[Stored records]
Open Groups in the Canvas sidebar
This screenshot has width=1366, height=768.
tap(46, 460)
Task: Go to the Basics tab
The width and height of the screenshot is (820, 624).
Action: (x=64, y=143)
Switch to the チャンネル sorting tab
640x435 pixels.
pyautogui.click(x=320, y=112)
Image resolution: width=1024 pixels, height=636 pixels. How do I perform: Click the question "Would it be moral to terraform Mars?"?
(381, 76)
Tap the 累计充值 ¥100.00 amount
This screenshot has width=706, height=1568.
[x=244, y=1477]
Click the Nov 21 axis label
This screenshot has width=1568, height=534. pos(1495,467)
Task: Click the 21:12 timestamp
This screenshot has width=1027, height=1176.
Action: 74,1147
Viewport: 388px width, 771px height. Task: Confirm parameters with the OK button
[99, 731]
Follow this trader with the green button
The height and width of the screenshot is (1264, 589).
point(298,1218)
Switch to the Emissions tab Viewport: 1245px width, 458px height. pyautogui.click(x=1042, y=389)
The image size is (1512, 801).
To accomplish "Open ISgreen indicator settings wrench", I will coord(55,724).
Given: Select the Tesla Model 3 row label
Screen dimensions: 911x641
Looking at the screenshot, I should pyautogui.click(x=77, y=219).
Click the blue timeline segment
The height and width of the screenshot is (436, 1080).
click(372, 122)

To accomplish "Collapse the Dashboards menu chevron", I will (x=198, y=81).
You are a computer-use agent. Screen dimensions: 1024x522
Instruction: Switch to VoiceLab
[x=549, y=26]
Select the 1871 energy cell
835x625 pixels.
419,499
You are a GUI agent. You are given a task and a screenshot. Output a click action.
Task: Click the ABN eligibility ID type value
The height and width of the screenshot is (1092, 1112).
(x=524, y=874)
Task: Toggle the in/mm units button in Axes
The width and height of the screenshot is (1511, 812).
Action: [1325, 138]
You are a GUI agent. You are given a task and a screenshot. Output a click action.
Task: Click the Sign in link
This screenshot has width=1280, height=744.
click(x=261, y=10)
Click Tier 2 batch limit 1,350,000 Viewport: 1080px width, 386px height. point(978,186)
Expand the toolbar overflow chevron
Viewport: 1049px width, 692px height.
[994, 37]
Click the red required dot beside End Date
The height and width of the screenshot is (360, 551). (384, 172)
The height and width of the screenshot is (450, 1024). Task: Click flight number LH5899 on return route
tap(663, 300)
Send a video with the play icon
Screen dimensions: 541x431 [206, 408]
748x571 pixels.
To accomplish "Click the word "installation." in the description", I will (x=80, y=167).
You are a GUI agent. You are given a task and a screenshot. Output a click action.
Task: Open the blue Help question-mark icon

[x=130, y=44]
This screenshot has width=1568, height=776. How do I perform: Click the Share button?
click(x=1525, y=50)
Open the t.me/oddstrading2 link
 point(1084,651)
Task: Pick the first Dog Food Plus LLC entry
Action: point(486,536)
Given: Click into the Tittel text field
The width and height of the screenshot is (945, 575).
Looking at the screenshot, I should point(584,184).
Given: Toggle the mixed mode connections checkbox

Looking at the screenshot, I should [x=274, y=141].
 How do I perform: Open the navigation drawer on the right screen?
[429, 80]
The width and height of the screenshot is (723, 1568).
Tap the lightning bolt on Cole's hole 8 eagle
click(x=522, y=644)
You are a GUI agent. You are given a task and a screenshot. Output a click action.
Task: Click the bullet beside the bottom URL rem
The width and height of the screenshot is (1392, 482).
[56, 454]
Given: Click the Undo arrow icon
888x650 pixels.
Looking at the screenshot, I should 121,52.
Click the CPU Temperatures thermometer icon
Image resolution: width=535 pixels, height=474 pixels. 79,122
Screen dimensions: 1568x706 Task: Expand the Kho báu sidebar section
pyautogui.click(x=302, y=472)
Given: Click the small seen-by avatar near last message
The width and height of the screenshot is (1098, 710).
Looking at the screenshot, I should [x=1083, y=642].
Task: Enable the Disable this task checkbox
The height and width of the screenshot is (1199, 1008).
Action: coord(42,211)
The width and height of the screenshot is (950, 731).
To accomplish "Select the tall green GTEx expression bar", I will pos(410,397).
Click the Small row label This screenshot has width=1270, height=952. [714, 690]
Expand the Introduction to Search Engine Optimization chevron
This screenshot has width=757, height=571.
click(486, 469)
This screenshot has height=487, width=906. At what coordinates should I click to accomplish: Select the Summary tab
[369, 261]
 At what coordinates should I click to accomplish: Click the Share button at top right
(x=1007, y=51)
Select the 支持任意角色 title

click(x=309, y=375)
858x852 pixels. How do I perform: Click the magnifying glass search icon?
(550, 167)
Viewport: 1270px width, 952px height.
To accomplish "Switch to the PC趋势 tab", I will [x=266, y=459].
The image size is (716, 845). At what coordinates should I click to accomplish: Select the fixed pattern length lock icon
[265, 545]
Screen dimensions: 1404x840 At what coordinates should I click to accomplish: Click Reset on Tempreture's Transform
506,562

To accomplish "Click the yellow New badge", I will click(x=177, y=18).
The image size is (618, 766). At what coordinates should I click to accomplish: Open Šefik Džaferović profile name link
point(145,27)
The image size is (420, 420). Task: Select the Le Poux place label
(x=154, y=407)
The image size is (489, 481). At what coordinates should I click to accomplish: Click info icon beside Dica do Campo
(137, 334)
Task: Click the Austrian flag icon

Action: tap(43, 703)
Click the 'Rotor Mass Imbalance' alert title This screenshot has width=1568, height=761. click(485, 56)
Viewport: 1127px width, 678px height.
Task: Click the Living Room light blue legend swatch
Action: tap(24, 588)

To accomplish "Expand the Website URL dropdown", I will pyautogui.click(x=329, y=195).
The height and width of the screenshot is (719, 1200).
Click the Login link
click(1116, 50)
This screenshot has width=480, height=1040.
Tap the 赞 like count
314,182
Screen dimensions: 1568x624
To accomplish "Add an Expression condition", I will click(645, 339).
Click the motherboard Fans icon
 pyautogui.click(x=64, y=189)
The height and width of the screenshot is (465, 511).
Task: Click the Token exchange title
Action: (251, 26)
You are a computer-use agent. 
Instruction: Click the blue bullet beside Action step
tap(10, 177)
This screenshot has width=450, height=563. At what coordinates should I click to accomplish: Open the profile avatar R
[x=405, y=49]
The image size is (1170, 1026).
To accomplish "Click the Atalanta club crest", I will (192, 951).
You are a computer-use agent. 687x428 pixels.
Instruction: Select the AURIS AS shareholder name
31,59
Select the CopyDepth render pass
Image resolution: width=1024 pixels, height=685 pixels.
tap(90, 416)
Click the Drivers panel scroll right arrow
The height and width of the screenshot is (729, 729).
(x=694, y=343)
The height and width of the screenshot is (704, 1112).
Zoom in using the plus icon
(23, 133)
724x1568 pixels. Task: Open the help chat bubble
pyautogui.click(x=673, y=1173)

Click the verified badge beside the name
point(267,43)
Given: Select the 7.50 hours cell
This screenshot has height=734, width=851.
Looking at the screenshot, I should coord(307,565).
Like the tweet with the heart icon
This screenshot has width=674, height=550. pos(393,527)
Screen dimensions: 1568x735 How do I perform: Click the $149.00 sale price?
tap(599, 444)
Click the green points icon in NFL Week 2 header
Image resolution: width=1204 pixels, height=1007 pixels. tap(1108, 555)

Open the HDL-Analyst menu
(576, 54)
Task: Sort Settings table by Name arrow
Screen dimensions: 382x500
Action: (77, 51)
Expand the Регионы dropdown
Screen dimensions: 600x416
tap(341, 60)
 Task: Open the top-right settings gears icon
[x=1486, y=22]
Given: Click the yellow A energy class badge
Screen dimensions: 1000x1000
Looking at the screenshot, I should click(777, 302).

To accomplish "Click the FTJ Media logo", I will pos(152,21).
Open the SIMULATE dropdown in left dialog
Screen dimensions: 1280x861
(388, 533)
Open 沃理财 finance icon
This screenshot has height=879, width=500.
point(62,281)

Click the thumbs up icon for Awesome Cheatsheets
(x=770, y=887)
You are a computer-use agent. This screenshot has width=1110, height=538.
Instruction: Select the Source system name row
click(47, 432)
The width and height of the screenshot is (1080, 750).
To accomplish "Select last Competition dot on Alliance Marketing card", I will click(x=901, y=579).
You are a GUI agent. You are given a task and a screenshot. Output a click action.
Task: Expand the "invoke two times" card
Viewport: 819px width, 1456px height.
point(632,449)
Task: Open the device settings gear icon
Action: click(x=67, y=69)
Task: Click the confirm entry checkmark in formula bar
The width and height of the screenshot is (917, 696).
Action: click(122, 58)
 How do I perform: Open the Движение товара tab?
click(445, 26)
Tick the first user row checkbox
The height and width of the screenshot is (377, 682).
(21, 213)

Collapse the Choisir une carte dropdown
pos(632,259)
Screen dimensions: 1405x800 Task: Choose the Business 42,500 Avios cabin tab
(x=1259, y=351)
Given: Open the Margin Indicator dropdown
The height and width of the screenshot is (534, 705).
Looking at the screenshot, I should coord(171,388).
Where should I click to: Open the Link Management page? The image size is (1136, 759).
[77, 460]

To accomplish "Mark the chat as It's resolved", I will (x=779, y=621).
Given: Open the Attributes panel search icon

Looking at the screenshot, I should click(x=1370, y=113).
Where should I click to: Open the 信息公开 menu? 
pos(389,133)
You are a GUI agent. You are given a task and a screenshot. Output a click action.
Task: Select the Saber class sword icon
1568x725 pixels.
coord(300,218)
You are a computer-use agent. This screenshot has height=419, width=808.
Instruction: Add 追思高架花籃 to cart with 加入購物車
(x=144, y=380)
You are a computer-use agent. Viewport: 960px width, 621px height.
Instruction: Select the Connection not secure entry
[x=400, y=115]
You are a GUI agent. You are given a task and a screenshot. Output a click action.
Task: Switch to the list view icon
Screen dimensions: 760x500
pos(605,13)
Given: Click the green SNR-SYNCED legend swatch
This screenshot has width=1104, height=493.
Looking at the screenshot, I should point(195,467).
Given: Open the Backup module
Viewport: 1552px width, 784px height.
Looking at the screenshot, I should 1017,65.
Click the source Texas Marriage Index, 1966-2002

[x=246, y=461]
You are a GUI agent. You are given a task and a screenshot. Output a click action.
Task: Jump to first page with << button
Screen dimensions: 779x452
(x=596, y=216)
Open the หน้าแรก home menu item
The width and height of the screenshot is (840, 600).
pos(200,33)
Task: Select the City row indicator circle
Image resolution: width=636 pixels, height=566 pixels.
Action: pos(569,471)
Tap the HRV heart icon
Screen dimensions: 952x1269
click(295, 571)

WHAT IS EXPECTED:
Wherever the string "yellow" appears in a line above, copy that line.

FINISHED TASK:
To accomplish "Click the yellow New badge", I will click(x=177, y=18).
Given: Click the yellow A energy class badge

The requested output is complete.